In the third technique, the content of neighboring objects is added to the
content of the current object when determining the relevance score for the
current object (see Croft et al. "Retrieving Documents by Plausible
Inference: an Experimental Study," Information Processing & Management,
25(6), pp. 599-614, 1989). Neighboring objects are those objects to which
the current object contains hyperlink pointers. As in the previous two
techniques, objects are sorted by their relevance scores and returned on a
flat hit-list.
The above cited references are incorporated by reference in their entirety.
Regardless of the search technology being used, most search systems follow
the same basic procedure for indexing and searching a hypermedia object
database. First, the objects to be searched must be input to the search
system for indexing. Next, attributes and/or contents are extracted from
the objects and processed to create an index. An index consists of data
that is used by the search system to process queries and identify relevant
objects. After the index is built, queries may be submitted to the search
system. The query represents the user's information need and is expressed
using a query language and syntax defined by the search system. The search
system processes the query using the index data for the database and a
suitable similarity ranking algorithm, and returns a hit-list of topically
relevant objects. The user may then select relevant objects from the
hit-list for viewing and processing.
A user may also use objects on the hit-list as navigational starting
points. Navigation is the process of moving from one hypermedia object to
another hypermedia object by traversing a hyperlink pointer between the
objects. This operation is typically facilitated by a user interface that
displays hypermedia objects, highlights the hyperlinks in those objects,
and provides a simple mechanism for traversing a hyperlink and displaying
the referent object. One such user interface is a Web browser (see below).
By navigating, a user may find other objects of interest.

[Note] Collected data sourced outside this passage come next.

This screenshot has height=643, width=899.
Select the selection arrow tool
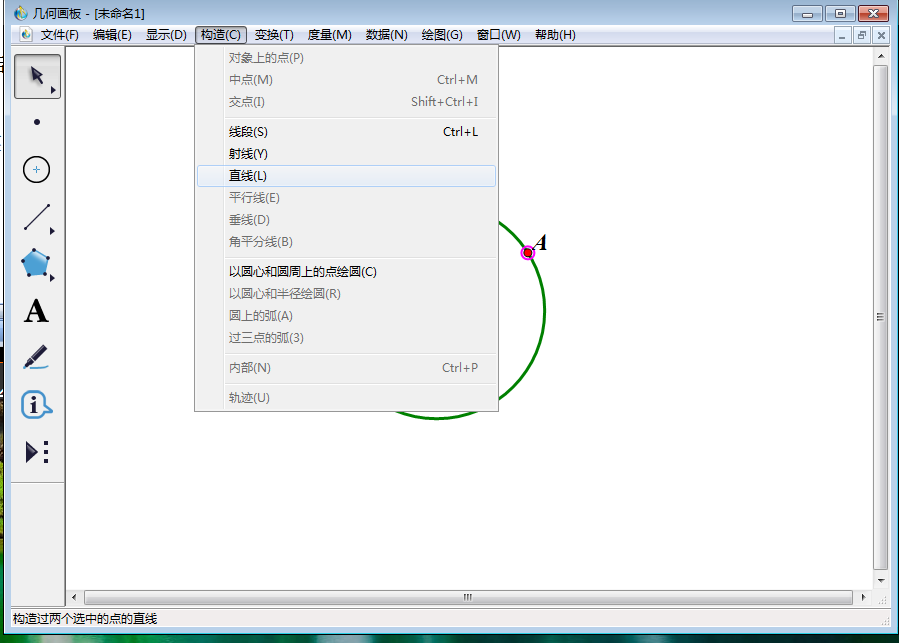(34, 76)
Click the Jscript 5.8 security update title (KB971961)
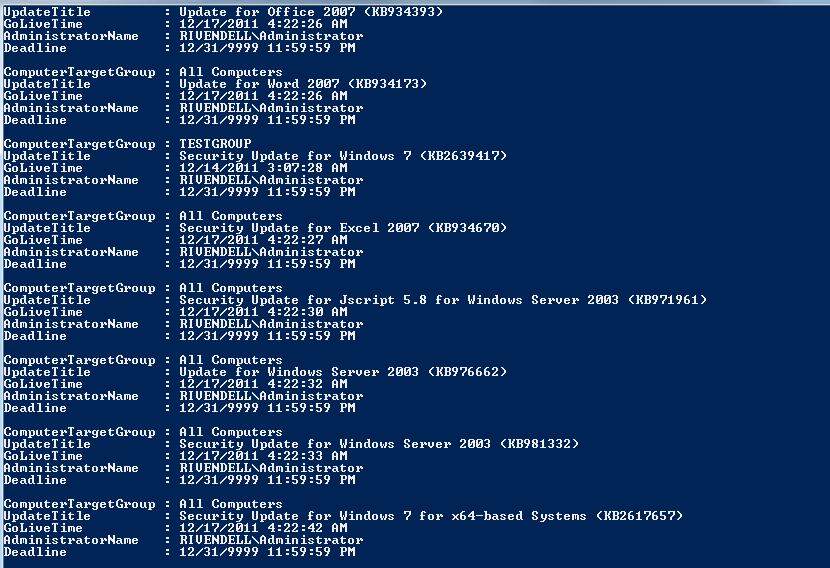 point(443,300)
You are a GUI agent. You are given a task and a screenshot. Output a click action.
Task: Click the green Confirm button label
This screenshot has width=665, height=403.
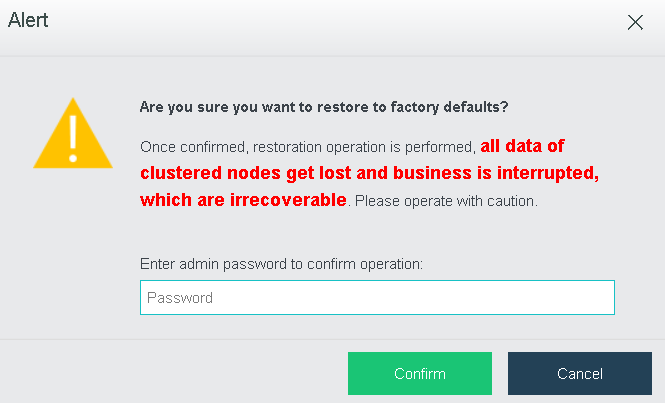[x=420, y=374]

In a networking environment, the components of a hypermedia object database
system may be spread across multiple computers. A computer comprises a
Central Processing Unit (CPU), main memory, disk storage, and software
(e.g., a personal computer (PC) like the IBM ThinkPad). (ThinkPad is a
trademark of the IBM Corporation.) A networking environment consists of
two or more computers connected by a local or wide area network (e.g.,
Ethernet, Token Ring, the telephone network, and the Internet.) (See for
example, U.S. Pat. No. 5,371,852 to Attanasio et al. issued on Dec. 6,
1994 which is herein incorporated by reference in its entirety.) A user
accesses the hypermedia object database using a client application on the
user's computer. The client application communicates with a search server
(the hypermedia object database search system) on either the user's
computer (e.g. a client) or another computer (e.g. one or more servers) on
the network. To process queries, the search server needs to access just
the database index, which may be located on the same computer as the
search server or yet another computer on the network. The actual objects
in the database may be located on any computer on the network.
A Web environment, such as the World Wide Web on the Internet, is a
networking environment where Web servers, e.g. Netscape Enterprise Server
and IBM Internet Connection Server, and browsers, e.g. Netscape Navigator
and IBM WebExplorer, are used. (Netscape Navigator is a trademark of the
Netscape Communications Corporation and WebExplorer is a trademark of the
IBM Corporation.) Users can make hypermedia objects publicly available in
a Web environment by registering the objects with a Web server. Moreover,
users can create arbitrary relationships between these objects, even if
the objects were created by another user. Other users in the Web
environment can then retrieve these objects using a Web browser. The
collection of objects retrievable in a Web networking environment can be
considered as a large hypermedia object database.
To create an index for a hypermedia object database in a Web networking
environment, the prior art often uses Web crawlers, also called robots,
spiders, wanderers, or worms (e.g., WebCrawler, WWWWorm), to gather the
available objects and submit them to the search system indexer. Web
crawlers make use of the (physical) hyperlinks stored in objects. All of
the objects are gathered by identifying a few key starting points,
retrieving those objects for indexing, retrieving and indexing all objects
referenced by the objects just indexed (via hyperlinks), and continuing
recursively until all objects reachable from the starting points have been
retrieved and indexed. The graph of objects in a Web environment is
typically well connected, such that nearly all of the available objects
can be found when appropriate starting points are chosen.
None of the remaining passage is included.